There is another aspect of la chose génitale on which Burgess holds strong opinions, and here he will probably meet with less opposition. Lawrence, for some reason, perhaps his need to dominate, abhorred female orgasm and made this clear not only in Lady Chatterley but in The Plumed Serpent. Shocked by this illiberalism into a joke, Burgess says: ‘one sometimes wonders whether Lawrence’s demand for domination over Frieda might not have gone as far as clitoridectomy if he had had a sharp enough knife handy.’ This certainly shows that writing about such matters raises difficult questions of taste.

For the rest, Burgess gives a fair account of the last years, observing the dying Lawrence mostly from the perspective of the Huxleys, and giving Frieda a hard time for being ‘submissive’ at the wrong moment and abetting her husband’s neglect of his health. It is on Aldous Huxley’s testimony that we are informed of Lawrence’s condemnation of Frieda just before his death: ‘Frieda, you have killed me.’ Burgess, who admires the Huxleys, doesn’t question this, but argues that, whatever the cost, Lawrence needed Frieda as partner in his ‘dialectical conflict’. Moreover, though he died so young, Lawrence had probably written enough already, and had he continued would have only met more disappointment, since his intention was to change the world; and although Burgess likes prophets, he does not think any writer can expect to achieve much along that line.

Yet Lawrence, it is admitted, changed something. Burgess says he opened the way between art and life. His carelessness, the headlong rush of the prose, the slapdash sequences, the lacunae, the writing for the sake of going on writing – all contribute to this effect. ‘He was the father of what Richard Aldington called the jazz-novel, the novel in which you blow what you wish on your trumpet with only the sketchiest adherence to an inherited melodic and harmonic pattern.’ What one learns from him is not technique, but that in the one bright book of life you can do anything, or anything that is necessary to break down the artificial barriers between writing and life.

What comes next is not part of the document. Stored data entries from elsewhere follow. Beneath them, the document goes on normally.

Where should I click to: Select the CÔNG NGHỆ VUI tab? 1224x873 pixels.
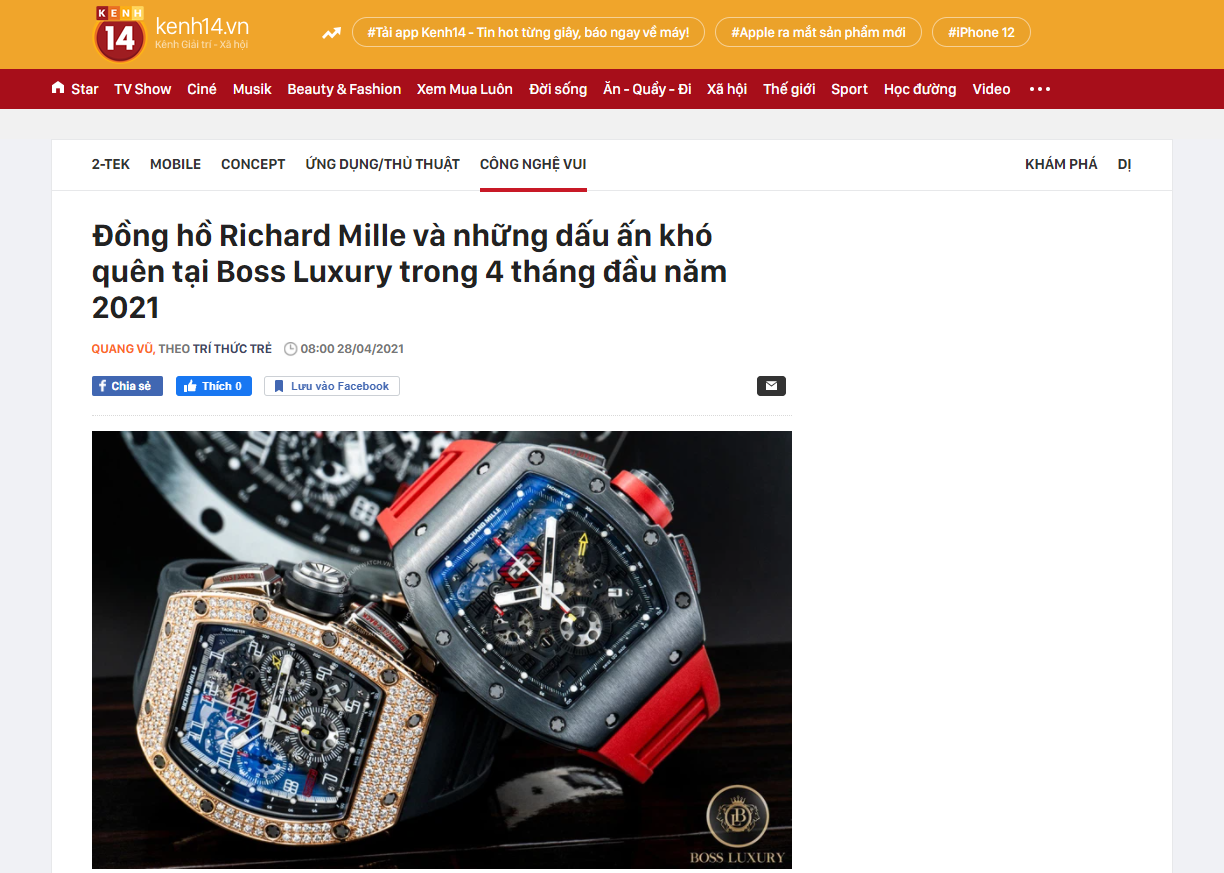click(x=533, y=164)
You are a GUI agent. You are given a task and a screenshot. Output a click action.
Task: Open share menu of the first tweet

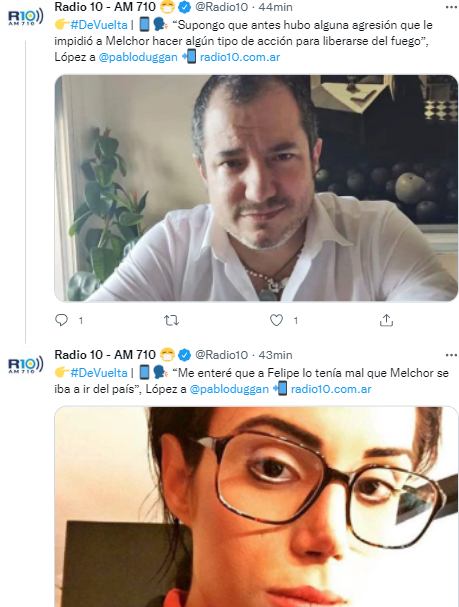386,320
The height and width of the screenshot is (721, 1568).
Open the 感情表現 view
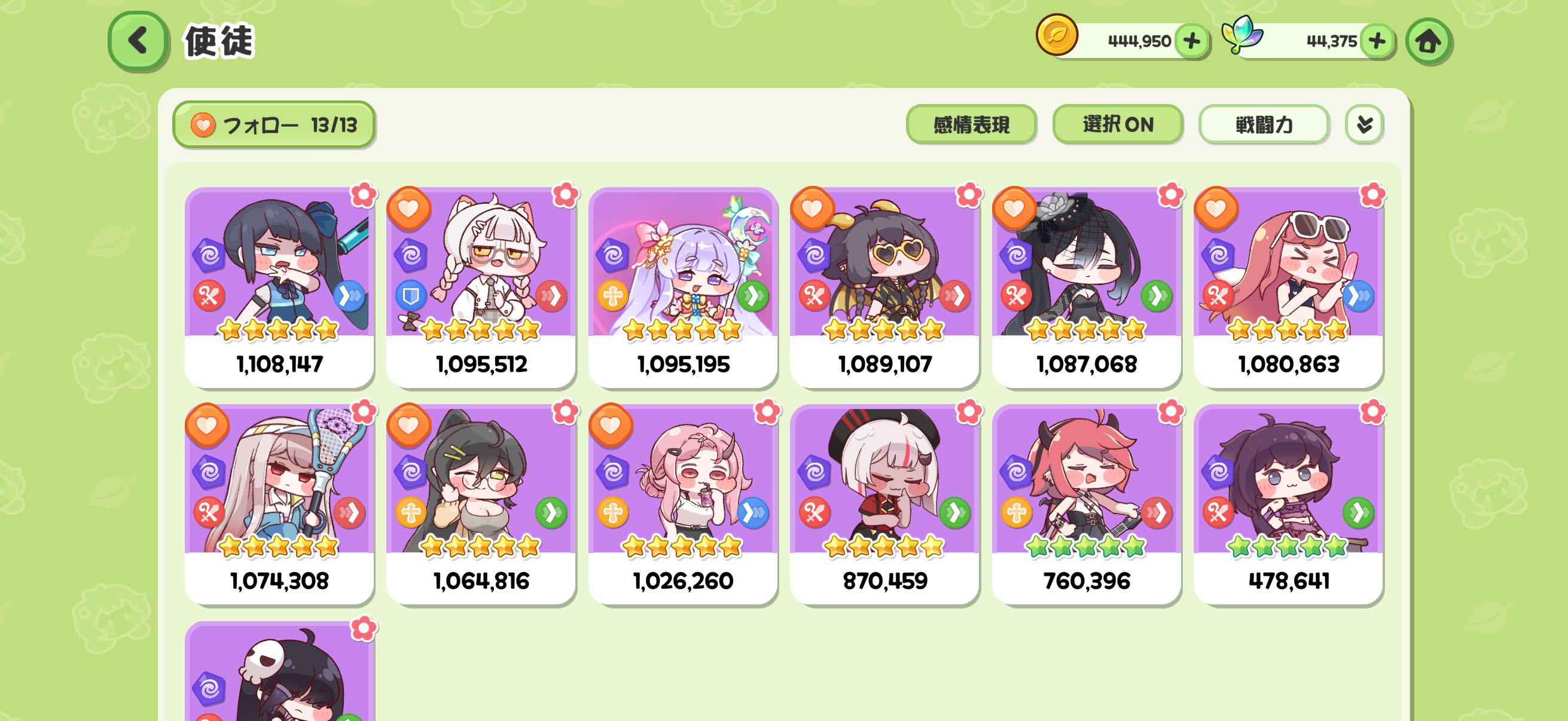point(971,125)
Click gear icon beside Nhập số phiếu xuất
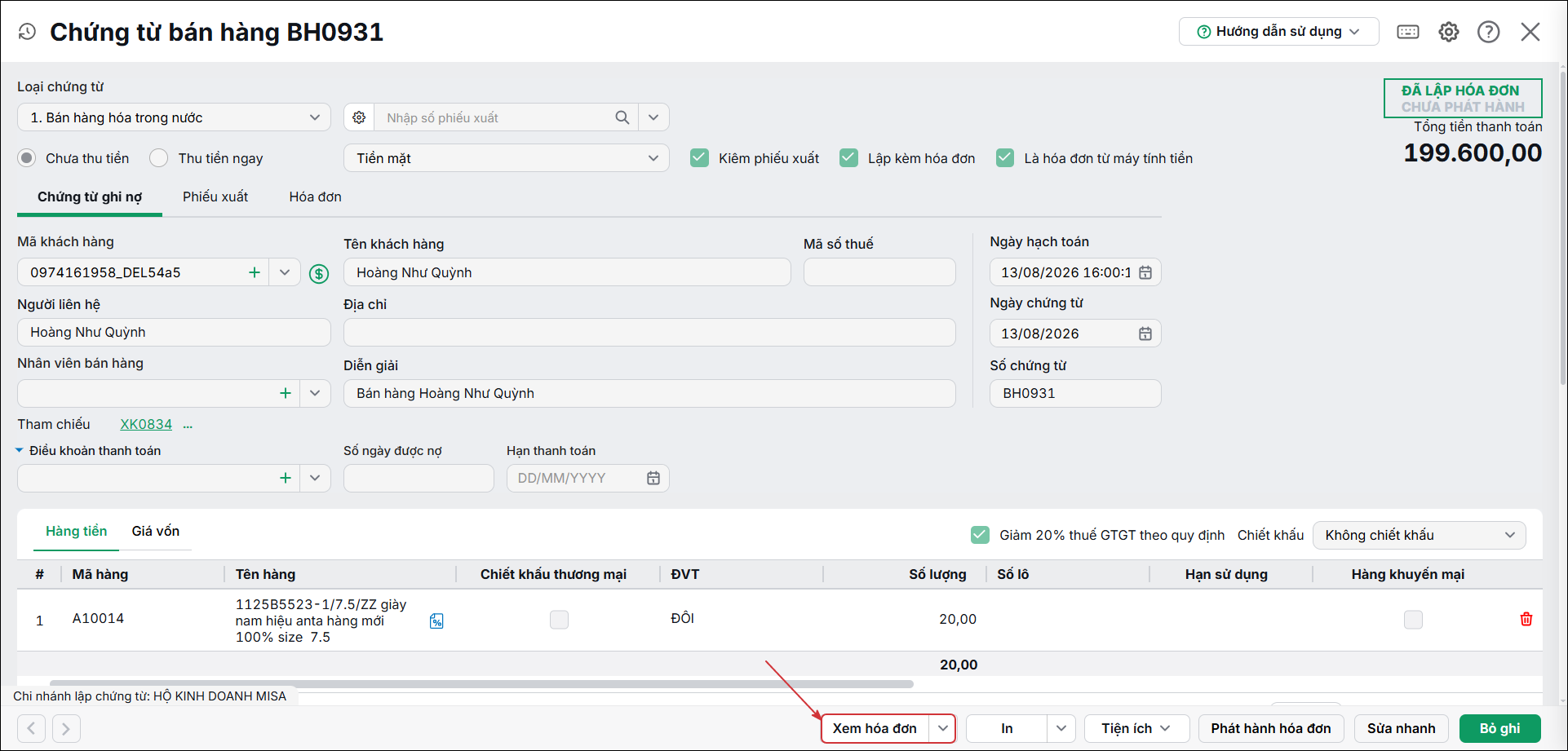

Burgess says the book is longer than he at first meant it to be, and yet it is possible to say that it is too short. He often quotes a passage he thinks especially fine or characteristic, but rarely says enough about why it is so. Some of the more dubious beliefs he is content to adumbrate rather than discuss with the energy he gives to the sexual questions touched on above. Yet his book, though very personal and, where it chooses, opinionated, seems truly lacking in self-interest, a genuine tribute, sent, with deep respect, from one thousand-word-a-day man, living in exile out of disgust for his beloved country, to another who did the same, more restlessly, more absurdly even, yet not less patriotically. And the homage is properly formulated: Burgess’s book never ceases to remind one that Lawrence was a great writer, and that argument about him should always begin from a shared assumption of that greatness.